Given task -
Render the stretch from the line containing "The height and width of the screenshot is (357, 333)." through the last line as a JSON list of strings, one string per line, skipping blank lines. Leave the pictures out.

Entries drawn from a collection
--------

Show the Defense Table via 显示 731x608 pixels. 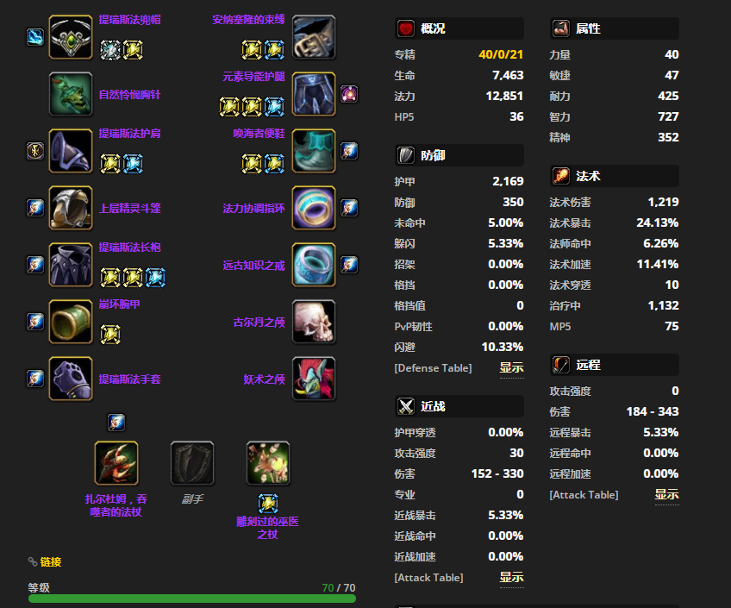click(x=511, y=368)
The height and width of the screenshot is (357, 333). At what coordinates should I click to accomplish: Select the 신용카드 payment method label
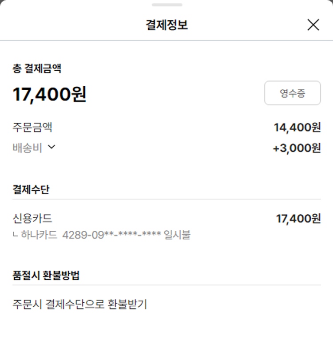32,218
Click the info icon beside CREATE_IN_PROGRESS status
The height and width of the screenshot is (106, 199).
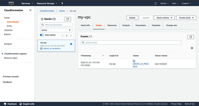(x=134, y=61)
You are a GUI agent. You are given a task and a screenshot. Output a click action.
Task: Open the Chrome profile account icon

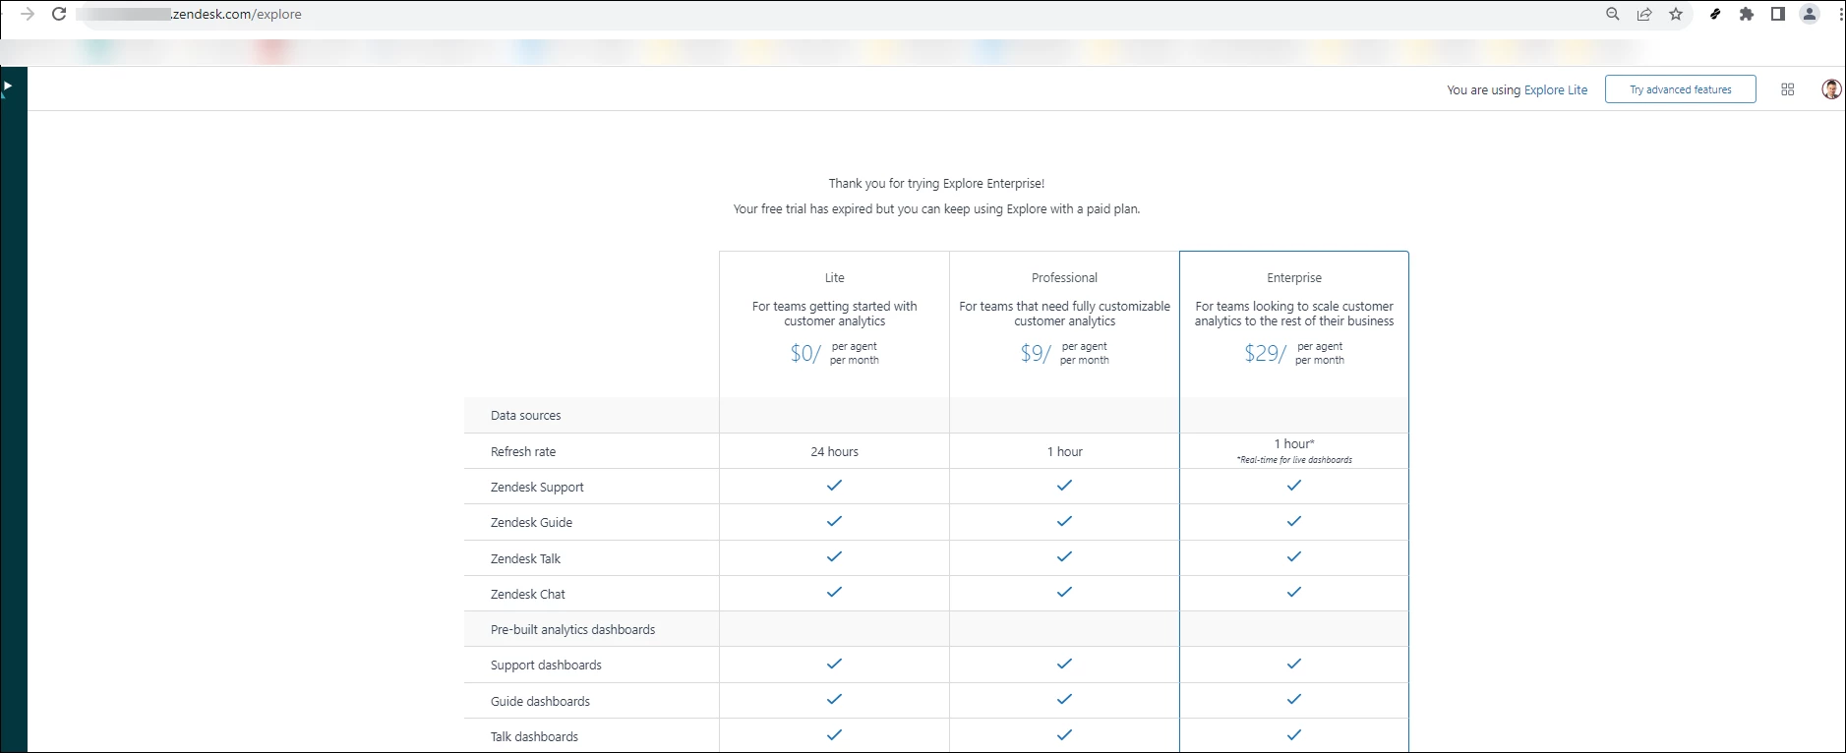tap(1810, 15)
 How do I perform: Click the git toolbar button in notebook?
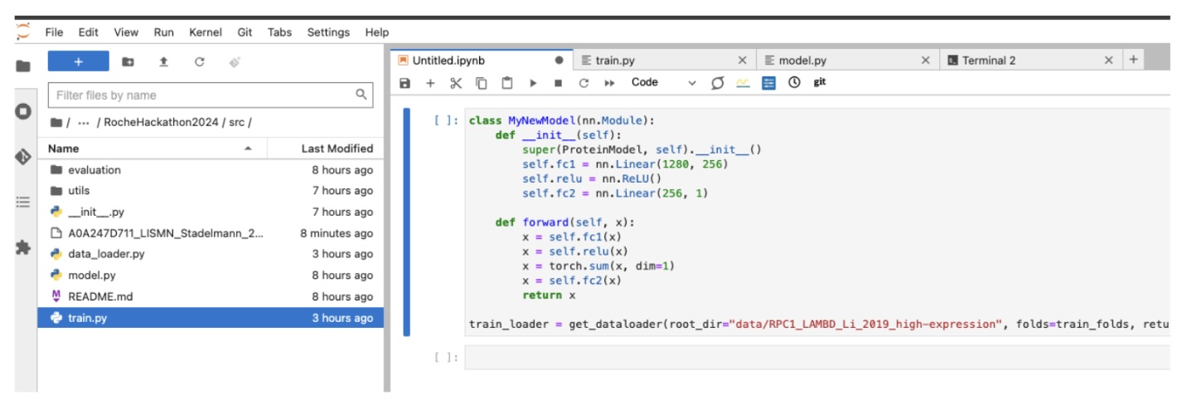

--------

Response to this task -
[
  "The height and width of the screenshot is (357, 333). At what coordinates should I click to accomplish: Select the 신용카드 payment method label",
  "32,218",
  "Click the info icon beside CREATE_IN_PROGRESS status",
  "The height and width of the screenshot is (106, 199).",
  "(x=134, y=61)",
  "You are a GUI agent. You are given a task and a screenshot. Output a click action.",
  "Task: Open the Chrome profile account icon",
  "tap(1810, 15)",
  " How do I perform: Click the git toolbar button in notebook?"
]